[Word and element location records]

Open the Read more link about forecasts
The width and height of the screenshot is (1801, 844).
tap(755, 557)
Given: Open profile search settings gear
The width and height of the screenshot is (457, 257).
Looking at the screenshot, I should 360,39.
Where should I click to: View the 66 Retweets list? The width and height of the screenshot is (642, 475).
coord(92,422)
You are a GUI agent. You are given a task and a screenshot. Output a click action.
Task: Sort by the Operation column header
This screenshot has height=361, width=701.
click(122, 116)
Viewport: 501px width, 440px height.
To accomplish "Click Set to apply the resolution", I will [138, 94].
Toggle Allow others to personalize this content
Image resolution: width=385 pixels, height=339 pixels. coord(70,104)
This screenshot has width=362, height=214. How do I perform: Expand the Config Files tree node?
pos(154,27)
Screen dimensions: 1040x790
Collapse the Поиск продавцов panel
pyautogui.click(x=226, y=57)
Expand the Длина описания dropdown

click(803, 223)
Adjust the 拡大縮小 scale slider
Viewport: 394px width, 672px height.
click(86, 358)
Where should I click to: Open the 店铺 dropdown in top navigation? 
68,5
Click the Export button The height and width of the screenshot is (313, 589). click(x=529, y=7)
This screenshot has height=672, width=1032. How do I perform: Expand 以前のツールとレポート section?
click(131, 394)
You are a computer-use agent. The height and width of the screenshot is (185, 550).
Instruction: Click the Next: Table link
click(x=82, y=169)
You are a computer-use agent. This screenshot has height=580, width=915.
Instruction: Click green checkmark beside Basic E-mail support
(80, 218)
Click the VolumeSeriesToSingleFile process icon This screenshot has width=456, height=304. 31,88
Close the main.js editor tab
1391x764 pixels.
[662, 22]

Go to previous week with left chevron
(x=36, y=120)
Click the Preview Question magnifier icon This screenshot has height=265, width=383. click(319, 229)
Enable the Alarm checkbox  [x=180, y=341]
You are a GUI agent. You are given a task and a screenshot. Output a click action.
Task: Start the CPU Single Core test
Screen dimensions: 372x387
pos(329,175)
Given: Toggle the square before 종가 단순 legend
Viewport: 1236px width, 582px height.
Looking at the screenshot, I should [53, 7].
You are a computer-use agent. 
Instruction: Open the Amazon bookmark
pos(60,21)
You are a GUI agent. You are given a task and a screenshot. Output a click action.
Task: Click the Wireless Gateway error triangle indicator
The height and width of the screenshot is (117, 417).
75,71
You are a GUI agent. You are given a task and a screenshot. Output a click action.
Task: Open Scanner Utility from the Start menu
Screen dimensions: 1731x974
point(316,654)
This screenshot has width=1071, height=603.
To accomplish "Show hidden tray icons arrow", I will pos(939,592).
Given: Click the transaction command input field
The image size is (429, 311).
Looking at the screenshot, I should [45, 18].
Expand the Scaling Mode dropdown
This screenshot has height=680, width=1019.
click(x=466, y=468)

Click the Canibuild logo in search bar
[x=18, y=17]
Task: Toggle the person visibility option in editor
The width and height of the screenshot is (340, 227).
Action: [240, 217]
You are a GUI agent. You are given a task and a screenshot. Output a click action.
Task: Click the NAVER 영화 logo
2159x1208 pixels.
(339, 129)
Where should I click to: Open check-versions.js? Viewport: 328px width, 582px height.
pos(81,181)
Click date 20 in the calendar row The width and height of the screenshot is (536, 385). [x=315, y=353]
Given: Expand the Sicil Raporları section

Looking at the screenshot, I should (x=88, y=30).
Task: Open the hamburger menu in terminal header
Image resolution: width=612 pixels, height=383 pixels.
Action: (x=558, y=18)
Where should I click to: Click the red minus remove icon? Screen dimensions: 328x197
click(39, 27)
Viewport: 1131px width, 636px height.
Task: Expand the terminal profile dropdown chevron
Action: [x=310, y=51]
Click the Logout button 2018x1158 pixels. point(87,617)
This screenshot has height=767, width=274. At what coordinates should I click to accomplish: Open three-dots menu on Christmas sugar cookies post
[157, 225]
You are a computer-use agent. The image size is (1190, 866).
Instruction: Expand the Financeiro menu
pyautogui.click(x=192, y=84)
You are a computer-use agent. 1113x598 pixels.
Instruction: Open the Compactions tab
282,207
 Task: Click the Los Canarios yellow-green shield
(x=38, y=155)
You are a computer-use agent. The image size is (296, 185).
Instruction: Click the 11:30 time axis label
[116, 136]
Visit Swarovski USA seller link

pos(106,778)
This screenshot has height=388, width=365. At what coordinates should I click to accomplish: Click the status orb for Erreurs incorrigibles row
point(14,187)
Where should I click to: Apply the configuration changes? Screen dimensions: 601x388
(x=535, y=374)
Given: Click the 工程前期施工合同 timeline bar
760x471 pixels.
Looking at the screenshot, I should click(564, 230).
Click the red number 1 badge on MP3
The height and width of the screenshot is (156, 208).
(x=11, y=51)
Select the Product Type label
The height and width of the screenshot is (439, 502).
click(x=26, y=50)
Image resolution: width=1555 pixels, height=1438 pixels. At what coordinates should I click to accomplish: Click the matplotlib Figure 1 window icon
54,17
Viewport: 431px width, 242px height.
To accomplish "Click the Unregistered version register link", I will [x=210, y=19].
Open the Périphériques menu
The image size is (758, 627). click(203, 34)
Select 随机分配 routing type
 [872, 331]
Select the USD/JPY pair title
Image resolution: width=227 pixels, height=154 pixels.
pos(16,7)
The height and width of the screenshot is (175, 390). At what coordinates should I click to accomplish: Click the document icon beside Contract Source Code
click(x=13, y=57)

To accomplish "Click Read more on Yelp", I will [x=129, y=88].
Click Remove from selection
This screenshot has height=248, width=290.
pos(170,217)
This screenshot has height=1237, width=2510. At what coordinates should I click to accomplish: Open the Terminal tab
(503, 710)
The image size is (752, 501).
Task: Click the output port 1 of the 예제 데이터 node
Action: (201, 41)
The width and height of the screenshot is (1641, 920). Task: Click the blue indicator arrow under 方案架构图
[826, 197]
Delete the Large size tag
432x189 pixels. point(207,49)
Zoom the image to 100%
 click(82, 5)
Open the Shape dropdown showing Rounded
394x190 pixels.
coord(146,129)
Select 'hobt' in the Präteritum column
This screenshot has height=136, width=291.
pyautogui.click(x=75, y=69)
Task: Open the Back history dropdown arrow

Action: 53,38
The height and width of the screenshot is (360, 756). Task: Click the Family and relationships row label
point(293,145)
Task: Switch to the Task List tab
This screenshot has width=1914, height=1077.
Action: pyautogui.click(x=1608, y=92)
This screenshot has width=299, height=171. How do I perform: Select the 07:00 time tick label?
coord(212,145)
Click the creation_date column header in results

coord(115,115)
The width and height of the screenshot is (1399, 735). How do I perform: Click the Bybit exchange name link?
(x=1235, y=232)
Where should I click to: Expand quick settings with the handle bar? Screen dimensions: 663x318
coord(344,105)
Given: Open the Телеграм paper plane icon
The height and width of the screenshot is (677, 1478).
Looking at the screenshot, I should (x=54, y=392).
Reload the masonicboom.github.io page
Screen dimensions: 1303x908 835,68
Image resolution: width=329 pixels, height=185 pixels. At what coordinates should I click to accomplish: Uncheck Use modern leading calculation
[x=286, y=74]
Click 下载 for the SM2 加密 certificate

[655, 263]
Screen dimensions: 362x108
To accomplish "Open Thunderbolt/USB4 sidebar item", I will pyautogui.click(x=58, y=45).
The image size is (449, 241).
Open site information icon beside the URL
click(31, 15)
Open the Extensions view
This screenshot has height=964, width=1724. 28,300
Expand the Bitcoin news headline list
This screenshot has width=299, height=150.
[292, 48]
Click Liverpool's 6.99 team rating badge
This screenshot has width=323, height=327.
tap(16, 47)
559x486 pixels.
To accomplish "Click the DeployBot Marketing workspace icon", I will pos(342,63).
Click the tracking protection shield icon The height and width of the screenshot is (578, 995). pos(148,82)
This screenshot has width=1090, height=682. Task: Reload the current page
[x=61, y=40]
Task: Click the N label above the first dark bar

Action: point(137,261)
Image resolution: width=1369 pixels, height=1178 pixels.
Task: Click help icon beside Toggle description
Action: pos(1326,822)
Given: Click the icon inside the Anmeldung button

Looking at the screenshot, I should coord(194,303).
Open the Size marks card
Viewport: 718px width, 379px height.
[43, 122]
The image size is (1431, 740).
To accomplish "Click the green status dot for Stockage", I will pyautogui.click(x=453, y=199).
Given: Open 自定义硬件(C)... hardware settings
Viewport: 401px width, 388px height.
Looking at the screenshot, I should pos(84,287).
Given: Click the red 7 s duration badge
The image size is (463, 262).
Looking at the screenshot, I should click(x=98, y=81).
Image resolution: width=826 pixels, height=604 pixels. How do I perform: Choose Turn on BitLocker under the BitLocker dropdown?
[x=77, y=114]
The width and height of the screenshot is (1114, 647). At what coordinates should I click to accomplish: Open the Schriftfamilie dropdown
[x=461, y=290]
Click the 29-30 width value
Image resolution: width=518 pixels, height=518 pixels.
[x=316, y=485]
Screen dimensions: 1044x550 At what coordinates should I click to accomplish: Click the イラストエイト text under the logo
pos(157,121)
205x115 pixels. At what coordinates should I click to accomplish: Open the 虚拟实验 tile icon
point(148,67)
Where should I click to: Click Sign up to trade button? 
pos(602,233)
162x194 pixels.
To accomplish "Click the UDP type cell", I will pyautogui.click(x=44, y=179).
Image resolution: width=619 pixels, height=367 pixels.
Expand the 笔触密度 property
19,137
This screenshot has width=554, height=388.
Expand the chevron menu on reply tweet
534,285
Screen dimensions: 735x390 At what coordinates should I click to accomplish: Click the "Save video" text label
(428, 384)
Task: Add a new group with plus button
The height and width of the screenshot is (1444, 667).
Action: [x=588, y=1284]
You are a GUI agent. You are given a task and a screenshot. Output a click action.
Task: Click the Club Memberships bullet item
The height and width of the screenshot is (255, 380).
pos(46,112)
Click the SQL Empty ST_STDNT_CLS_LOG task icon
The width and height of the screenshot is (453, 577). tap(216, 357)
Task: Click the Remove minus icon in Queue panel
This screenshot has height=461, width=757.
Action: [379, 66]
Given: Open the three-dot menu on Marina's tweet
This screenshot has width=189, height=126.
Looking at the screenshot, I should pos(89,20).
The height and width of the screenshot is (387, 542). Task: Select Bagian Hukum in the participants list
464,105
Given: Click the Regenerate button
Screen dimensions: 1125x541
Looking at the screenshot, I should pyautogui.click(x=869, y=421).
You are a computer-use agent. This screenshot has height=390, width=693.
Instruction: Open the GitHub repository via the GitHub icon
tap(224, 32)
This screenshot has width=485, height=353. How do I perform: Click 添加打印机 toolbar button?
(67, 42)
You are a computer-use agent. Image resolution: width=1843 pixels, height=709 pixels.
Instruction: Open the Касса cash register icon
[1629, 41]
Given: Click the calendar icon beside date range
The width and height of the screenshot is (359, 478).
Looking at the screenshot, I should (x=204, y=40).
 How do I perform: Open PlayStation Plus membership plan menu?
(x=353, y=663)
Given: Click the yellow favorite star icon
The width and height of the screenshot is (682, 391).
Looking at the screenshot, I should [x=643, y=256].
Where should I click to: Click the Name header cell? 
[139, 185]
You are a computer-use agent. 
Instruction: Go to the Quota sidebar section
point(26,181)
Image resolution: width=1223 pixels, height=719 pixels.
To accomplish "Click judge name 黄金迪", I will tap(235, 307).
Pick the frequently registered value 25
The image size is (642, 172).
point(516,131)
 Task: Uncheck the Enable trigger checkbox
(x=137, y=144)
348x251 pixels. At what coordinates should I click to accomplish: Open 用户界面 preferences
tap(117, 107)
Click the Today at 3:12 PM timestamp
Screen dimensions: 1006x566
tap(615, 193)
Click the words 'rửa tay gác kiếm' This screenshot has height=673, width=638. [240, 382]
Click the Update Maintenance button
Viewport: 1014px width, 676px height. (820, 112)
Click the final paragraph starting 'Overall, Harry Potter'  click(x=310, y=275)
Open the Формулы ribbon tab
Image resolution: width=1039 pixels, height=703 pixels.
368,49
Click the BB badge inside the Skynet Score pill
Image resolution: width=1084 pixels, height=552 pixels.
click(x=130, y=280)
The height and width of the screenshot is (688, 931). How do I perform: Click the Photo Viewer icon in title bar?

## PROBLEM TO SOLVE
Reproduce verbatim the material beginning at the line containing "Click the tracking" and continuing through the line containing "Action: pos(1326,822)", with both of those lines included.

## RESPONSE
Click the tracking protection shield icon The height and width of the screenshot is (578, 995). pos(148,82)
This screenshot has width=1090, height=682. Task: Reload the current page
[x=61, y=40]
Task: Click the N label above the first dark bar

Action: point(137,261)
Image resolution: width=1369 pixels, height=1178 pixels.
Task: Click help icon beside Toggle description
Action: pos(1326,822)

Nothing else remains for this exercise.